While I don’t see this offered on the TrueEX datasheet, I do occasionally hear of firms wanting to do a series of trades and have them allocated at an average price. In a simple example, if they are receivers of 10mm @ 3.0% and 10mm @ 3.5%, their average rate is, of course, 3.25%. However, if they need to allocate equally to four accounts at the average price, how do you do that?
The answer seems pretty simple: Perform a type of coupon blending on the original package (of two trades) and create four equal trades in each account. Of course, coupon blending creates two trades per account (hence eight total), but this is just some of the gory detail that clients want addressed.
Maybe TrueEx is operationally solving this in TrueBlend.
So what does this have to do with SEF volumes? Well, I found it interesting that there is roughly $80 bn of activity for TrueEX year-to-date, according to the TrueEX data sheet. But a whopping $3 trillion from its PTS platform.
So there seems to be lots of appetite for these client-friendly bells and whistles that are happening away from the SEF itself.
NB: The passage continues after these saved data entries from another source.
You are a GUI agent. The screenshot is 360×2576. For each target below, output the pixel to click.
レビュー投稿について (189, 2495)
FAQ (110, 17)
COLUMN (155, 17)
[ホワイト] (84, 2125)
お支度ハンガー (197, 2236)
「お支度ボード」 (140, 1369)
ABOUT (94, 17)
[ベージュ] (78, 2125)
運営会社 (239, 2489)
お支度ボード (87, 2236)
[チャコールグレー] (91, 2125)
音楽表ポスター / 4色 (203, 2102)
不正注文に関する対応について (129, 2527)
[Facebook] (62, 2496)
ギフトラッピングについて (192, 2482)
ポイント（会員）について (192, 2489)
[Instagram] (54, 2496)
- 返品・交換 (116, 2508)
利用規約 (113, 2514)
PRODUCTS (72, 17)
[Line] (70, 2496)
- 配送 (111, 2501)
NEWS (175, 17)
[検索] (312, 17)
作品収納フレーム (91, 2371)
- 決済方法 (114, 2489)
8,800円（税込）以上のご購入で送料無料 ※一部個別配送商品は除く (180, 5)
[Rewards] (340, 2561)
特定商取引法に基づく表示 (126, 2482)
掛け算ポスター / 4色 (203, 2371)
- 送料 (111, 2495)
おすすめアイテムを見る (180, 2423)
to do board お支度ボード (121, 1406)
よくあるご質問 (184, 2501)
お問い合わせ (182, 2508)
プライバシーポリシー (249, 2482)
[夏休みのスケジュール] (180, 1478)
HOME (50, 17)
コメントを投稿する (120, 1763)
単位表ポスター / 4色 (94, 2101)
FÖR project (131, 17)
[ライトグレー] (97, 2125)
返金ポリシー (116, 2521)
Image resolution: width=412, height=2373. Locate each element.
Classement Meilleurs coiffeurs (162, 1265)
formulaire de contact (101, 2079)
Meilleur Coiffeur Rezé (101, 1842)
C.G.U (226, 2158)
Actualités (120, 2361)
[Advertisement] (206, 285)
The chart below shows SEF volumes. If we were able to collect all post-trade service activity (which would be double-counting, in many cases), the amounts seemingly would be much larger.
Year-to-Date SEF Activity for Legacy “Client” SEFs
Once you get away from the interdealer trading activity, you realize clients require quite a bit of special treatment in the pre- and post-execution arena. There are DCO services available for these clients, and it would seem that the SEFs have begun to cater for these services, regardless of whether that trade was executed on their SEF or not.